Without altering a single word, repeat the records that follow.
*** Opening of SOURCE DATA ***
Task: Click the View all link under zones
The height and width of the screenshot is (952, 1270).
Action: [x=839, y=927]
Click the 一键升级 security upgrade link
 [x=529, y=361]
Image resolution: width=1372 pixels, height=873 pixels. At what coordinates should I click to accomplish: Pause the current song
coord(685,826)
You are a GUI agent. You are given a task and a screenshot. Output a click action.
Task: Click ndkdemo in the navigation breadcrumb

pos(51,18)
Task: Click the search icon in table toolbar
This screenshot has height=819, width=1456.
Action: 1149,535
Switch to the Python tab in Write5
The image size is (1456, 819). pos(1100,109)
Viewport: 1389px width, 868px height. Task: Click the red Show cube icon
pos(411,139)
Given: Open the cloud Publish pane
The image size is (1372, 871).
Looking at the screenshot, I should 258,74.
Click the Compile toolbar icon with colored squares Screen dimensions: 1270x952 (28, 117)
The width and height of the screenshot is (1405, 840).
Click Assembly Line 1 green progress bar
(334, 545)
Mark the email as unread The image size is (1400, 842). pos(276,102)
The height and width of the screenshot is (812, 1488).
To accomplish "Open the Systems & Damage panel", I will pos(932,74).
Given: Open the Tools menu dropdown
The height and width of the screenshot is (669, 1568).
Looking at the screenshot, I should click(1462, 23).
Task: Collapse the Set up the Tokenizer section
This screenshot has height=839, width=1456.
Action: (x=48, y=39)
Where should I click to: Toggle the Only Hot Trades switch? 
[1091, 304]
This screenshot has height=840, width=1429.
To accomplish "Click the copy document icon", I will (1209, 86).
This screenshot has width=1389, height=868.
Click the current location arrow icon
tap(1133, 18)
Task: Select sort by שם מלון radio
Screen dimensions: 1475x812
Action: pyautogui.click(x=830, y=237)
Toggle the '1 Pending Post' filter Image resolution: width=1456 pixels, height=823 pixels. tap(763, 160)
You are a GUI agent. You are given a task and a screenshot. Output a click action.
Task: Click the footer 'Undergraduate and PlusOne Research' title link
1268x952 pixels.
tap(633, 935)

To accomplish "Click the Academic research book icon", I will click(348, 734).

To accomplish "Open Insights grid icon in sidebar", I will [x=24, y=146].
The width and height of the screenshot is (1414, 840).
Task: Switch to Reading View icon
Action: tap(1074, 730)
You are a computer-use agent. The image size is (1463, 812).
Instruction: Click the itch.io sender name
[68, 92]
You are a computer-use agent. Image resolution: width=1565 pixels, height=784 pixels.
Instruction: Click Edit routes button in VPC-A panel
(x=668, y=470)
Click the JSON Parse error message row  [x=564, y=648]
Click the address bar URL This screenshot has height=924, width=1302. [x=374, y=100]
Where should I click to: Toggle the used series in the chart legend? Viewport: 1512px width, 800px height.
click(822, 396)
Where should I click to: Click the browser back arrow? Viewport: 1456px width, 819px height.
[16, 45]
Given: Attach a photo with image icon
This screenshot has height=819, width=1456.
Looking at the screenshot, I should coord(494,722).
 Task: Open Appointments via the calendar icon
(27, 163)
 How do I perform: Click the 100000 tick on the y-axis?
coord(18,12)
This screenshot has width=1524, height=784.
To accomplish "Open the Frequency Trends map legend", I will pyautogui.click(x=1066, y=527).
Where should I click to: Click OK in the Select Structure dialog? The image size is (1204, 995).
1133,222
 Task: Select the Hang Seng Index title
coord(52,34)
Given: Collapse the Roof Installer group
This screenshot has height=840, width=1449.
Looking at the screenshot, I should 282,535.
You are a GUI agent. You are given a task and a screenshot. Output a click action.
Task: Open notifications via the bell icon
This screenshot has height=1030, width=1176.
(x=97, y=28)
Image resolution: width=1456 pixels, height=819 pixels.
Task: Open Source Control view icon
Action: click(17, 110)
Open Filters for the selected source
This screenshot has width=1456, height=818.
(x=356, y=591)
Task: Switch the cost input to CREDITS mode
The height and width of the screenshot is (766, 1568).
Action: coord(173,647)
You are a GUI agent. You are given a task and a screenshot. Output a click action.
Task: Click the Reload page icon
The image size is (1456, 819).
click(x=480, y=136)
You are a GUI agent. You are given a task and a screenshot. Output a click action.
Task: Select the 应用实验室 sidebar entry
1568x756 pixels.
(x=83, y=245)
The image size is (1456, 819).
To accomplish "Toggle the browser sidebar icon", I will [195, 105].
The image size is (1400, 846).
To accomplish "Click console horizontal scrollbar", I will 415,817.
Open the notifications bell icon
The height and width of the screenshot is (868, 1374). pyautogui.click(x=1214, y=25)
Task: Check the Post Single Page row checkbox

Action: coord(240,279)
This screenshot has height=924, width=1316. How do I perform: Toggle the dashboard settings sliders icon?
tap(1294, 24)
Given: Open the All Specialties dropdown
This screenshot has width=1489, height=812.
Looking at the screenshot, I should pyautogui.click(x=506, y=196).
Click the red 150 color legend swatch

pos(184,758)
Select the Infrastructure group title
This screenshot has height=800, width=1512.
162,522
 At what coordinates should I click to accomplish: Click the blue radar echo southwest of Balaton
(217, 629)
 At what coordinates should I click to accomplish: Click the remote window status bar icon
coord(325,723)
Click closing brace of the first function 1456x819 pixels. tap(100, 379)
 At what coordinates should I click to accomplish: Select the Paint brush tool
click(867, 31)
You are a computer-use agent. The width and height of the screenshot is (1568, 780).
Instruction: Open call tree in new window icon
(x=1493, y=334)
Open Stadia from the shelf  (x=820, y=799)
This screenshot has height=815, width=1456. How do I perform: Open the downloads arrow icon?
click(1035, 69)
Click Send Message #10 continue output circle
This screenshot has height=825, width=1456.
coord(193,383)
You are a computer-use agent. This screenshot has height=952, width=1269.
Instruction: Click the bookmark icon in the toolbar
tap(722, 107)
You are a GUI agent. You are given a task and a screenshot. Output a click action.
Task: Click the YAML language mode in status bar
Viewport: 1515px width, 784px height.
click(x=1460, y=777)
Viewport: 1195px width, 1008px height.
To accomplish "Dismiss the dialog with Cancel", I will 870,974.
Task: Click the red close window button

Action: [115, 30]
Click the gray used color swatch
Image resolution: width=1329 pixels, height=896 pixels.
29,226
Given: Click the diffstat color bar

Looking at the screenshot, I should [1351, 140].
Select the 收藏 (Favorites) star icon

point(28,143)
*** Close of SOURCE DATA ***
(YOUR RESPONSE)
Task: Click the View all link under zones
The height and width of the screenshot is (952, 1270).
Action: [x=839, y=927]
Click the 一键升级 security upgrade link
 [x=529, y=361]
Image resolution: width=1372 pixels, height=873 pixels. At what coordinates should I click to accomplish: Pause the current song
coord(685,826)
You are a GUI agent. You are given a task and a screenshot. Output a click action.
Task: Click ndkdemo in the navigation breadcrumb

pos(51,18)
Task: Click the search icon in table toolbar
This screenshot has height=819, width=1456.
Action: 1149,535
Switch to the Python tab in Write5
The image size is (1456, 819). pos(1100,109)
Viewport: 1389px width, 868px height. Task: Click the red Show cube icon
pos(411,139)
Given: Open the cloud Publish pane
The image size is (1372, 871).
Looking at the screenshot, I should 258,74.
Click the Compile toolbar icon with colored squares Screen dimensions: 1270x952 (28, 117)
The width and height of the screenshot is (1405, 840).
Click Assembly Line 1 green progress bar
(334, 545)
Mark the email as unread The image size is (1400, 842). pos(276,102)
The height and width of the screenshot is (812, 1488).
To accomplish "Open the Systems & Damage panel", I will pos(932,74).
Given: Open the Tools menu dropdown
The height and width of the screenshot is (669, 1568).
Looking at the screenshot, I should click(1462, 23).
Task: Collapse the Set up the Tokenizer section
This screenshot has height=839, width=1456.
Action: (x=48, y=39)
Where should I click to: Toggle the Only Hot Trades switch? 
[1091, 304]
This screenshot has height=840, width=1429.
To accomplish "Click the copy document icon", I will (1209, 86).
This screenshot has width=1389, height=868.
Click the current location arrow icon
tap(1133, 18)
Task: Select sort by שם מלון radio
Screen dimensions: 1475x812
Action: pyautogui.click(x=830, y=237)
Toggle the '1 Pending Post' filter Image resolution: width=1456 pixels, height=823 pixels. tap(763, 160)
You are a GUI agent. You are given a task and a screenshot. Output a click action.
Task: Click the footer 'Undergraduate and PlusOne Research' title link
1268x952 pixels.
tap(633, 935)

To accomplish "Click the Academic research book icon", I will click(348, 734).

To accomplish "Open Insights grid icon in sidebar", I will [x=24, y=146].
The width and height of the screenshot is (1414, 840).
Task: Switch to Reading View icon
Action: tap(1074, 730)
You are a computer-use agent. The image size is (1463, 812).
Instruction: Click the itch.io sender name
[68, 92]
You are a computer-use agent. Image resolution: width=1565 pixels, height=784 pixels.
Instruction: Click Edit routes button in VPC-A panel
(x=668, y=470)
Click the JSON Parse error message row  [x=564, y=648]
Click the address bar URL This screenshot has height=924, width=1302. [x=374, y=100]
Where should I click to: Toggle the used series in the chart legend? Viewport: 1512px width, 800px height.
click(822, 396)
Where should I click to: Click the browser back arrow? Viewport: 1456px width, 819px height.
[16, 45]
Given: Attach a photo with image icon
This screenshot has height=819, width=1456.
Looking at the screenshot, I should coord(494,722).
 Task: Open Appointments via the calendar icon
(27, 163)
 How do I perform: Click the 100000 tick on the y-axis?
coord(18,12)
This screenshot has width=1524, height=784.
To accomplish "Open the Frequency Trends map legend", I will pyautogui.click(x=1066, y=527).
Where should I click to: Click OK in the Select Structure dialog? The image size is (1204, 995).
1133,222
 Task: Select the Hang Seng Index title
coord(52,34)
Given: Collapse the Roof Installer group
This screenshot has height=840, width=1449.
Looking at the screenshot, I should 282,535.
You are a GUI agent. You are given a task and a screenshot. Output a click action.
Task: Open notifications via the bell icon
This screenshot has height=1030, width=1176.
(x=97, y=28)
Image resolution: width=1456 pixels, height=819 pixels.
Task: Open Source Control view icon
Action: click(17, 110)
Open Filters for the selected source
This screenshot has width=1456, height=818.
(x=356, y=591)
Task: Switch the cost input to CREDITS mode
The height and width of the screenshot is (766, 1568).
Action: coord(173,647)
You are a GUI agent. You are given a task and a screenshot. Output a click action.
Task: Click the Reload page icon
The image size is (1456, 819).
click(x=480, y=136)
You are a GUI agent. You are given a task and a screenshot. Output a click action.
Task: Select the 应用实验室 sidebar entry
1568x756 pixels.
(x=83, y=245)
The image size is (1456, 819).
To accomplish "Toggle the browser sidebar icon", I will [195, 105].
The image size is (1400, 846).
To accomplish "Click console horizontal scrollbar", I will 415,817.
Open the notifications bell icon
The height and width of the screenshot is (868, 1374). pyautogui.click(x=1214, y=25)
Task: Check the Post Single Page row checkbox

Action: coord(240,279)
This screenshot has height=924, width=1316. How do I perform: Toggle the dashboard settings sliders icon?
tap(1294, 24)
Given: Open the All Specialties dropdown
This screenshot has width=1489, height=812.
Looking at the screenshot, I should pyautogui.click(x=506, y=196).
Click the red 150 color legend swatch

pos(184,758)
Select the Infrastructure group title
This screenshot has height=800, width=1512.
162,522
 At what coordinates should I click to accomplish: Click the blue radar echo southwest of Balaton
(217, 629)
 At what coordinates should I click to accomplish: Click the remote window status bar icon
coord(325,723)
Click closing brace of the first function 1456x819 pixels. tap(100, 379)
 At what coordinates should I click to accomplish: Select the Paint brush tool
click(867, 31)
You are a computer-use agent. The width and height of the screenshot is (1568, 780).
Instruction: Open call tree in new window icon
(x=1493, y=334)
Open Stadia from the shelf  (x=820, y=799)
This screenshot has height=815, width=1456. How do I perform: Open the downloads arrow icon?
click(1035, 69)
Click Send Message #10 continue output circle
This screenshot has height=825, width=1456.
coord(193,383)
You are a computer-use agent. This screenshot has height=952, width=1269.
Instruction: Click the bookmark icon in the toolbar
tap(722, 107)
You are a GUI agent. You are given a task and a screenshot. Output a click action.
Task: Click the YAML language mode in status bar
Viewport: 1515px width, 784px height.
click(x=1460, y=777)
Viewport: 1195px width, 1008px height.
To accomplish "Dismiss the dialog with Cancel", I will 870,974.
Task: Click the red close window button

Action: [115, 30]
Click the gray used color swatch
Image resolution: width=1329 pixels, height=896 pixels.
29,226
Given: Click the diffstat color bar

Looking at the screenshot, I should [1351, 140].
Select the 收藏 (Favorites) star icon

point(28,143)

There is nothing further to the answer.